Bronisława Czecha Street (Ulica Bronisława Czecha) is located in Warsaw, Poland. Its dual carriageway, starts in the district of Wawer continuing from Płowiecka street on a viaduct over PKP rail line 7 north of Warszawa Wawer railway station, runs east mostly through the forest of the Masovian Landscape Park to the border between Wawer and Wesoła were from an intersection with a residential street called Wawerska the main road continues as Trakt Brzeski. Its path forms the boundary between the neighborhoods of Marysin Wawerski to the north and Anin to the south.

It is the main road exiting Warsaw towards the east, and one of three roads connecting Wesoła with the rest of Warsaw together with Korkowa Street and Cyrulików Street.

Together with Grochowska, Płowiecka and Trakt Breszki the street forms part of the 19th century Brześć Chaussee (Szosa Brzeska), a 200 kilometer road from the Grochów toll house at the Lubomirski Ramparts in Praga to Brześć Litewski (today Bieraście, Belarus), laid out and paved along a historic tract by Fr.

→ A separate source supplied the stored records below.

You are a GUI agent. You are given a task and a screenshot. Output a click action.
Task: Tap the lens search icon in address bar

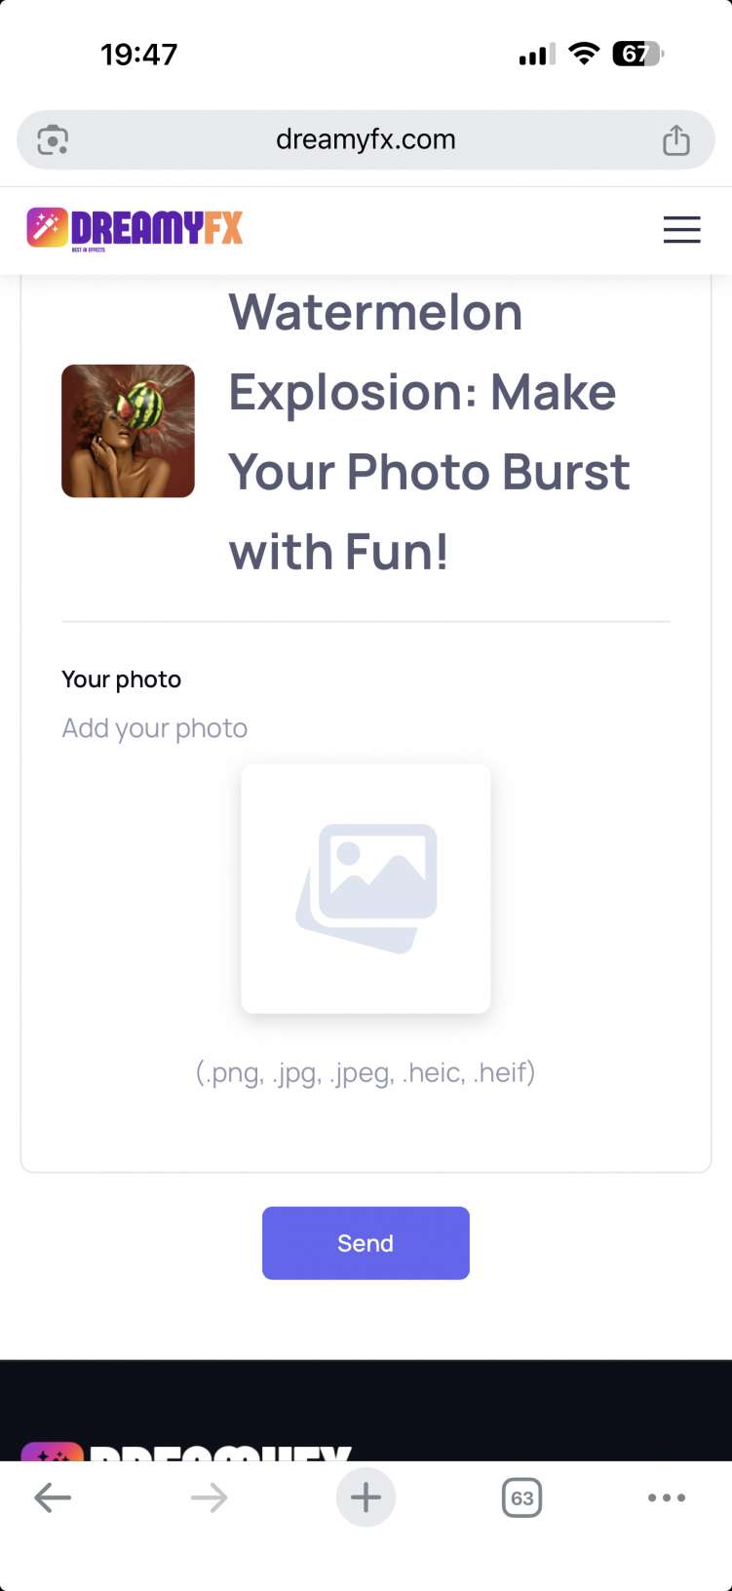[53, 140]
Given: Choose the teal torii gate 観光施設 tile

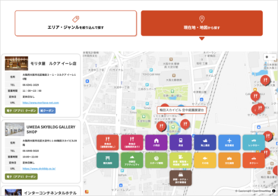Looking at the screenshot, I should 108,160.
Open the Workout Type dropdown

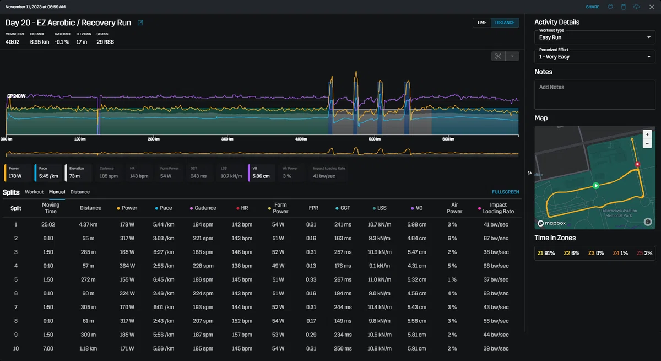click(595, 37)
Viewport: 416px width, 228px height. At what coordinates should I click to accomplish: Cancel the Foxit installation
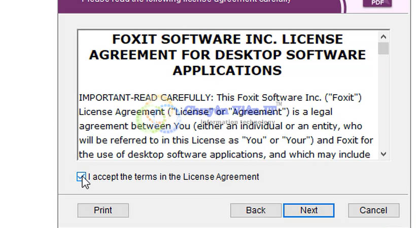click(373, 210)
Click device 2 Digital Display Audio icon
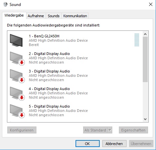The image size is (156, 150). tap(17, 58)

Stanisław Staszic by 1823.

Prior to the opening of the S2 expressway, which serves as the southern bypass of Warsaw, the street belonged to the national road network as part of DK 2 and to European route E30. Upon its rerouting on December 20, 2021, the old course was downgraded to a Voivodeship road marked as DW 628.

The patron of the street is Bronisław Czech, a Polish skier and Olympian.